- INSTRUCTIONS TO FOLLOW: Transfer every line of the records from the line containing "Undergraduate Studies (118, 932)" through the end of the records, both ends included, and keep the requests as well. In each coordinate answer, add -144 to every number.

-------------------------

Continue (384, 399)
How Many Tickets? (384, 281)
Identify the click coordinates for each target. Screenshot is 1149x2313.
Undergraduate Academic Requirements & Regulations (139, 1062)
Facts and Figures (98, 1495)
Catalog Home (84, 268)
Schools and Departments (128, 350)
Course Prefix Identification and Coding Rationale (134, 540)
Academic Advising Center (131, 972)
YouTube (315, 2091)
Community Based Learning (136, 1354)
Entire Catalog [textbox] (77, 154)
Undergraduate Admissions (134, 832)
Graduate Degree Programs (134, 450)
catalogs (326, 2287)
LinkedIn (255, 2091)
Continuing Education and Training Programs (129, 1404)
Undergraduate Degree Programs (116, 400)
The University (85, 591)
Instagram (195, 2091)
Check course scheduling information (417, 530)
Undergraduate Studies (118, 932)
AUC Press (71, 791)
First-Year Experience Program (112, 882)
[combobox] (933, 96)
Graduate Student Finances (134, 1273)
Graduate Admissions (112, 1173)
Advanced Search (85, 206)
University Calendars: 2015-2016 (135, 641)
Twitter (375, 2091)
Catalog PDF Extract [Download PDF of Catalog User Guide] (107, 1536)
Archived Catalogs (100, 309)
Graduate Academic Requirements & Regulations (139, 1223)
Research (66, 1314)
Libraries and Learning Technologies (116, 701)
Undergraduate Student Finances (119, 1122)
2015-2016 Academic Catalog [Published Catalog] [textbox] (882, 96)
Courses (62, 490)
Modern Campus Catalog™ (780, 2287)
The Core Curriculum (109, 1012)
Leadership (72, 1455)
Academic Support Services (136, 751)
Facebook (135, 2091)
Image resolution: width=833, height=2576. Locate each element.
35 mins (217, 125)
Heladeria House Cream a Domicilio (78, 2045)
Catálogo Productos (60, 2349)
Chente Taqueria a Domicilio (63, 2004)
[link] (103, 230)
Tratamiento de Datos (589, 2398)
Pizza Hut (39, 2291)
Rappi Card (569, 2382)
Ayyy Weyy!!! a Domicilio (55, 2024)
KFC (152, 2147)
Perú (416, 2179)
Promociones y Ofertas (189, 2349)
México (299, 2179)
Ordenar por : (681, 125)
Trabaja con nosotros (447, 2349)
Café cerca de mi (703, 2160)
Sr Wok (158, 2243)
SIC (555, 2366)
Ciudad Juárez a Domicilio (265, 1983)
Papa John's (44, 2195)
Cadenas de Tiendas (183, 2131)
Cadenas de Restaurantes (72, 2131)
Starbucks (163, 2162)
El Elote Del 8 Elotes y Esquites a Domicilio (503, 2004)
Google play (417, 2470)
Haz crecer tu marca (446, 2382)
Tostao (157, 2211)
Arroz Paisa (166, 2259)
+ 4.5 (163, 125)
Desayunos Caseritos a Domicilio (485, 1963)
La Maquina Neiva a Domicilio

-------------------------

- OUTPUT BELOW:
Undergraduate Studies (-26, 788)
AUC Press (-73, 647)
First-Year Experience Program (-32, 738)
[combobox] (789, -48)
Graduate Student Finances (-10, 1129)
Graduate Admissions (-32, 1029)
Advanced Search (-59, 62)
University Calendars: 2015-2016 (-9, 497)
Twitter (231, 1947)
Catalog PDF Extract [Download PDF of Catalog User Guide] (-37, 1392)
Archived Catalogs (-44, 165)
Graduate Academic Requirements & Regulations (-5, 1079)
Research (-78, 1170)
Libraries and Learning Technologies (-28, 557)
Undergraduate Student Finances (-25, 978)
2015-2016 Academic Catalog [Published Catalog] [textbox] (738, -48)
Courses (-82, 346)
Modern Campus Catalog™ (636, 2143)
The Core Curriculum (-35, 868)
Leadership (-72, 1311)
Academic Support Services (-8, 607)
Facebook (-9, 1947)
Image resolution: width=833, height=2576. Locate each element.
35 mins (73, -19)
Heladeria House Cream a Domicilio (-66, 1901)
Catálogo Productos (-84, 2205)
Chente Taqueria a Domicilio (-81, 1860)
[link] (-41, 86)
Tratamiento de Datos (445, 2254)
Pizza Hut (-105, 2147)
Rappi Card (425, 2238)
Ayyy Weyy!!! a Domicilio (-89, 1880)
KFC (8, 2003)
Perú (272, 2035)
Promociones y Ofertas (45, 2205)
México (155, 2035)
Ordenar por : (537, -19)
Trabaja con nosotros (303, 2205)
Café cerca de mi (559, 2016)
Sr Wok (14, 2099)
SIC (411, 2222)
Ciudad Juárez a Domicilio (121, 1839)
Papa John's (-100, 2051)
Cadenas de Tiendas (39, 1987)
Cadenas de Restaurantes (-72, 1987)
Starbucks (19, 2018)
El Elote Del 8 Elotes y Esquites a Domicilio (359, 1860)
Google play (273, 2326)
Haz crecer tu marca (302, 2238)
Tostao (13, 2067)
Arroz Paisa (22, 2115)
+ 4.5 (19, -19)
Desayunos Caseritos a Domicilio (341, 1819)
La Maquina Neiva a Domicilio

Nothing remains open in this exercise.